_Brief:_
Copy the data word for word, from the line containing "Given: Select the Red Eye Correction tool" up to and including the line containing "This screenshot has width=2576, height=1329.".

_Provided entries:_
※
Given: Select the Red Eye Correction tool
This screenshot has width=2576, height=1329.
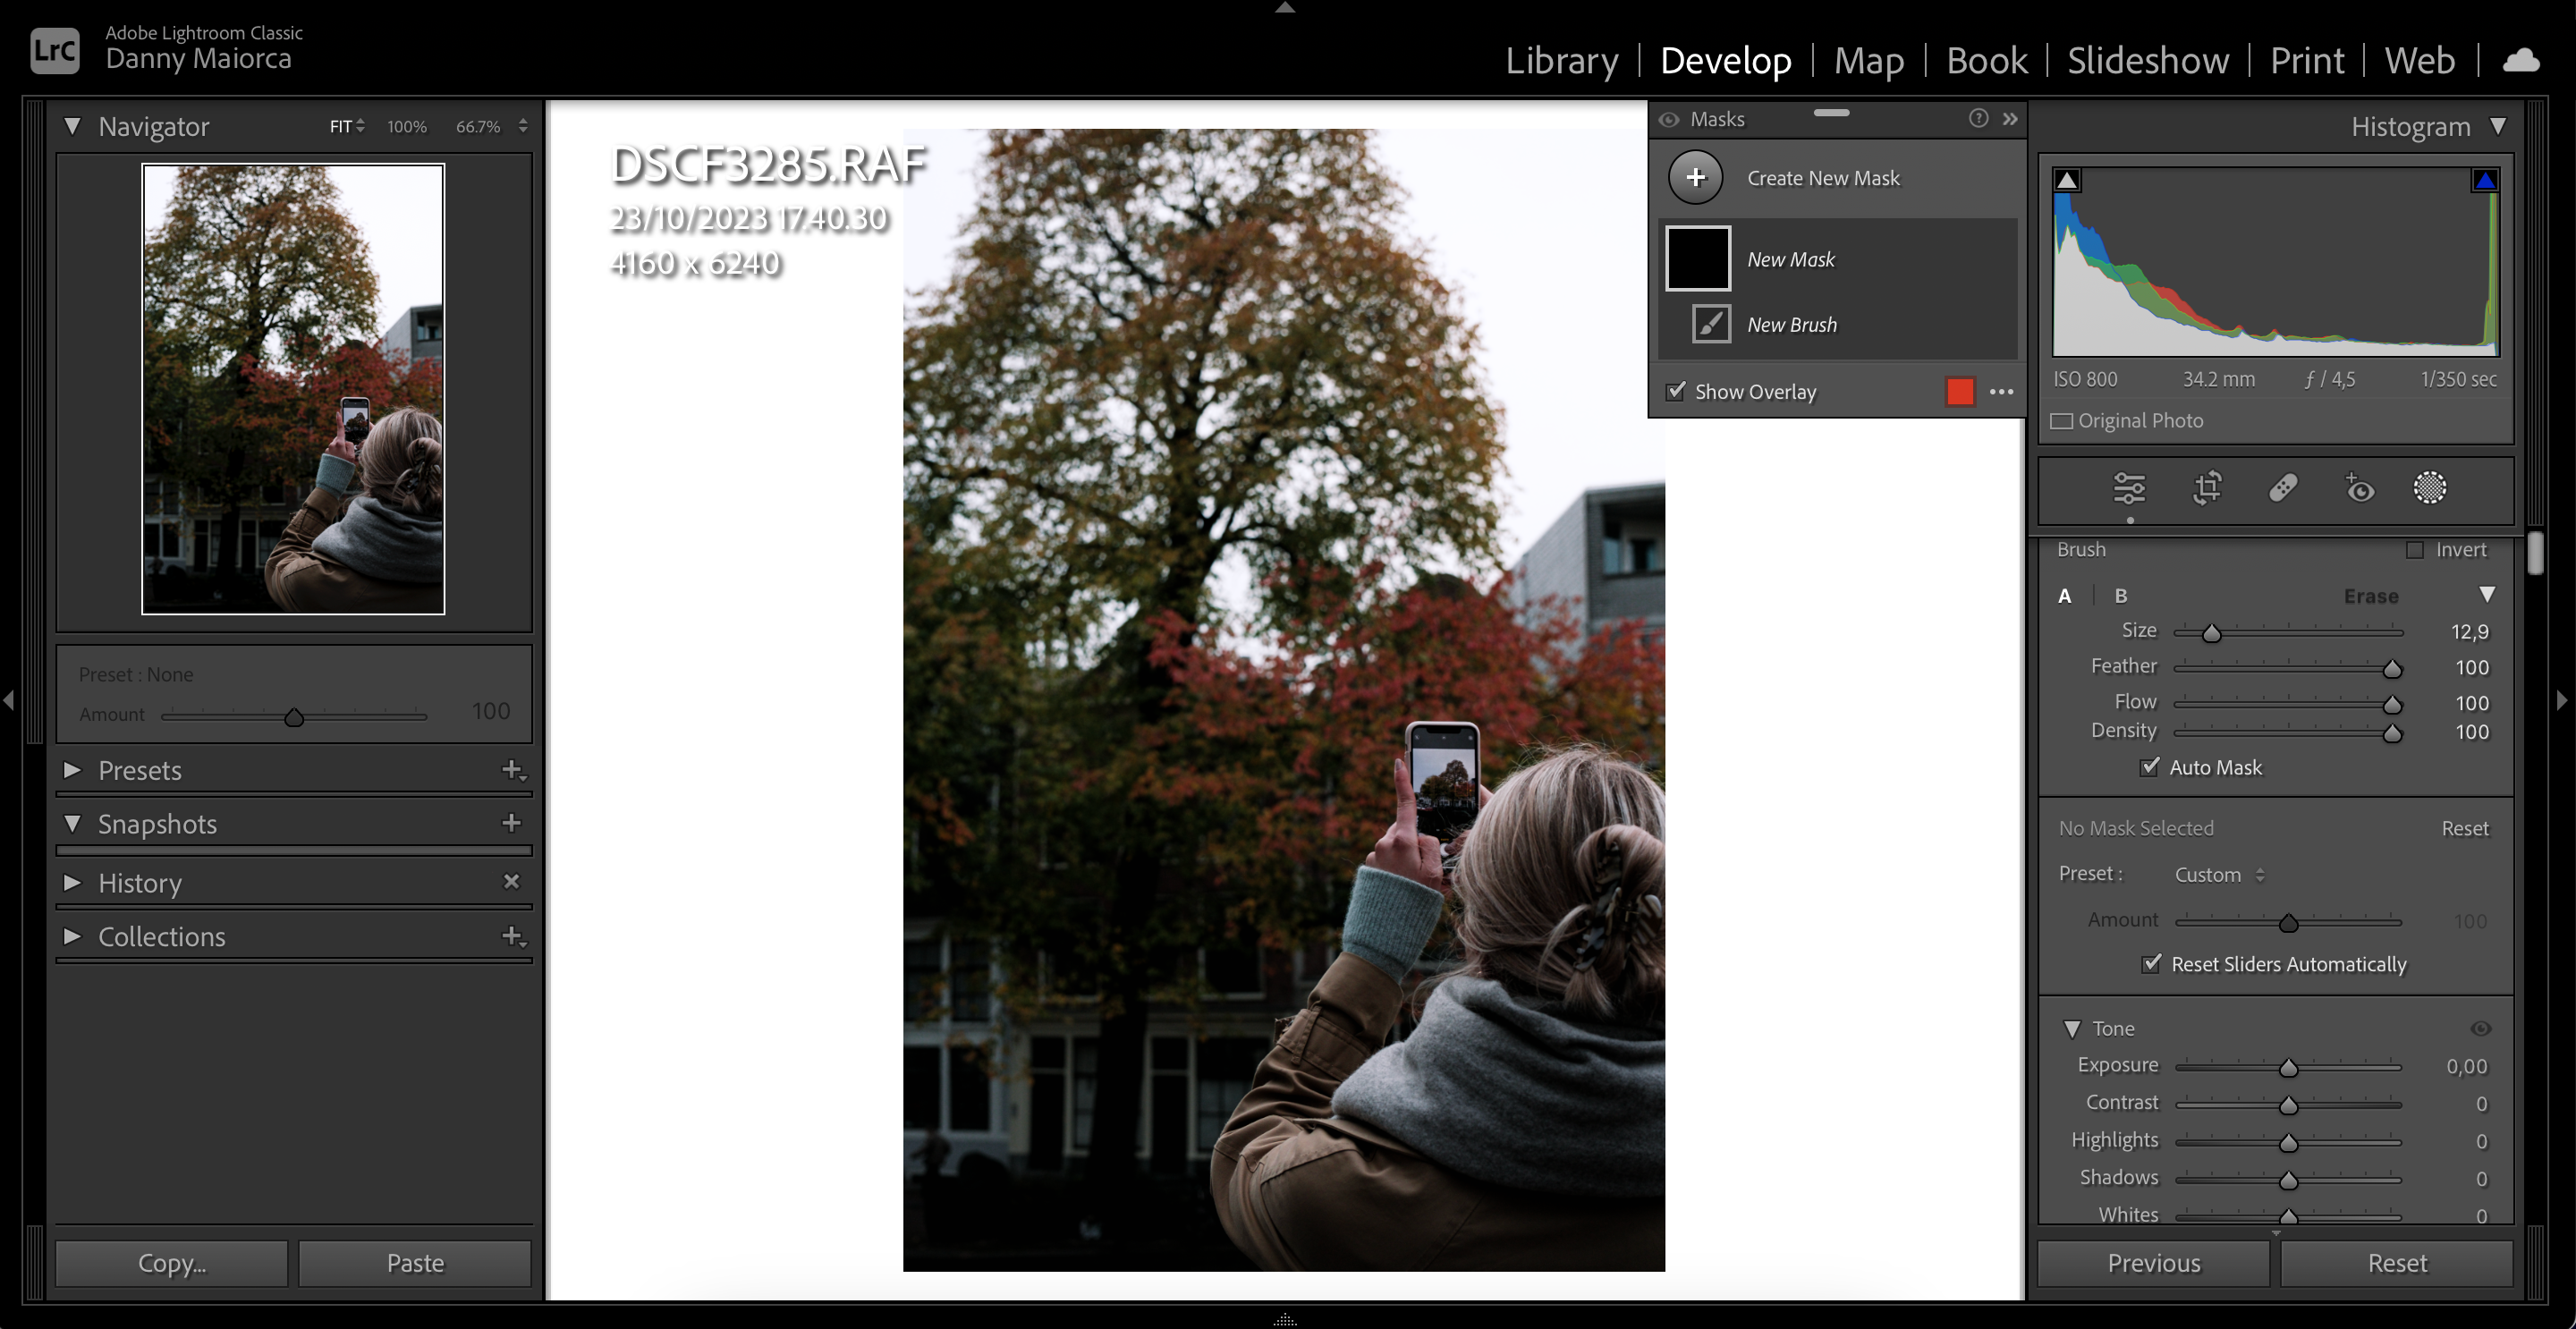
※
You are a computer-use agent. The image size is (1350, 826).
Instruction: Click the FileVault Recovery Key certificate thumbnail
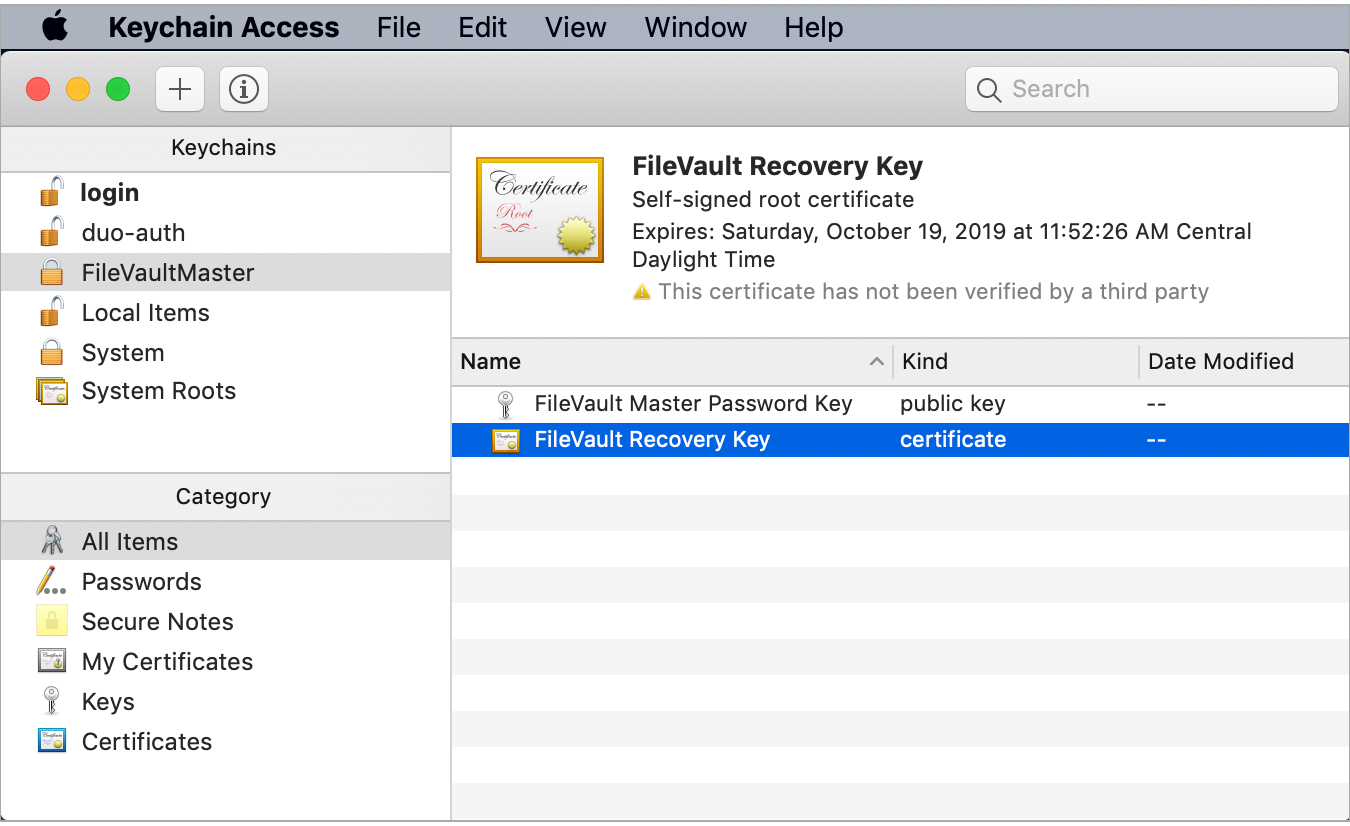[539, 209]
※
_Full output:_
Given: Select the Red Eye Correction tool
This screenshot has width=2576, height=1329.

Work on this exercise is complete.